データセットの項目
━━━━

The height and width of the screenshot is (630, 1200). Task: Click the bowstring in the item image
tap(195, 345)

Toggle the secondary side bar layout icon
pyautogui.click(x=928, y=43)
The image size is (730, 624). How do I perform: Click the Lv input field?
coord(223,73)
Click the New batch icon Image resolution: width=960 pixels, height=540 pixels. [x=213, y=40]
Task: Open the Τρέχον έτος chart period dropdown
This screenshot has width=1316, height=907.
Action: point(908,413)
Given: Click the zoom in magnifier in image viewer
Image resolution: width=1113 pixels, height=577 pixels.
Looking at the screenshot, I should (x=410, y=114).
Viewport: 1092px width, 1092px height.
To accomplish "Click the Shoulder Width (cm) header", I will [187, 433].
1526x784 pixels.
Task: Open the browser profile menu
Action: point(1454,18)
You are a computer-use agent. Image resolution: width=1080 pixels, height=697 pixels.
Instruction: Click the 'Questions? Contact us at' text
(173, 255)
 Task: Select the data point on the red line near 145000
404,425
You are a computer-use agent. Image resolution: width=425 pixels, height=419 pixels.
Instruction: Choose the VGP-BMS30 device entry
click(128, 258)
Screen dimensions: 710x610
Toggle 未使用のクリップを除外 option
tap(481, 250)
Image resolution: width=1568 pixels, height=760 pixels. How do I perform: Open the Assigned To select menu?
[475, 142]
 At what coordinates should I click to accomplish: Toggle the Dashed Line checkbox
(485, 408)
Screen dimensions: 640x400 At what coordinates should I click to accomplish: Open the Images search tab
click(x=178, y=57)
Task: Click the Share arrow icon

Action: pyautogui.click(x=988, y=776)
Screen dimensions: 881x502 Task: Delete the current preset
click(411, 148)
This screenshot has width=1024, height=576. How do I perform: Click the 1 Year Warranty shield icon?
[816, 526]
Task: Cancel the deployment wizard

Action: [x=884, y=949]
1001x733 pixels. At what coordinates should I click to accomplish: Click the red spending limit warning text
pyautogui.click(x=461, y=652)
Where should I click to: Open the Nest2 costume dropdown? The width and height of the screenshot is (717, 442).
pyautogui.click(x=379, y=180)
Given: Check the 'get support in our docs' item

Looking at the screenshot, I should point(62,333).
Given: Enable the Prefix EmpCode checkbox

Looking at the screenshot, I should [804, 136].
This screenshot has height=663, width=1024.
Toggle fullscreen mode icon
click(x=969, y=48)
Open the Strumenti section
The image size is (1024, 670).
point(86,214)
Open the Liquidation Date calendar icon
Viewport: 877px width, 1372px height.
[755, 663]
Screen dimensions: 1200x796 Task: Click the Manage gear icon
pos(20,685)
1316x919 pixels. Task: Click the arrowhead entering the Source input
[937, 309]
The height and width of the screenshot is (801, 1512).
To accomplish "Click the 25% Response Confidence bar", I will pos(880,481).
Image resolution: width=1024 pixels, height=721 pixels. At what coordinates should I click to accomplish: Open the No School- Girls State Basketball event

━━━━

▶ _課題の指示_
「Task: Cancel the deployment wizard」を含む行から始めて「pyautogui.click(x=379, y=180)」を含む行で終わる範囲の行のみを、両端を含め全文書き直してください。その際、解答に含まれる座標の数値だけに1.15を掛け、四捨五入（0.5は切り上げ）で整数にしてください。

▶ _完全な解答_
Task: Cancel the deployment wizard

Action: [x=1017, y=1091]
1001x733 pixels. At what coordinates should I click to accomplish: Click the red spending limit warning text
pyautogui.click(x=530, y=750)
Where should I click to: Open the Nest2 costume dropdown? The width and height of the screenshot is (717, 442).
pyautogui.click(x=436, y=207)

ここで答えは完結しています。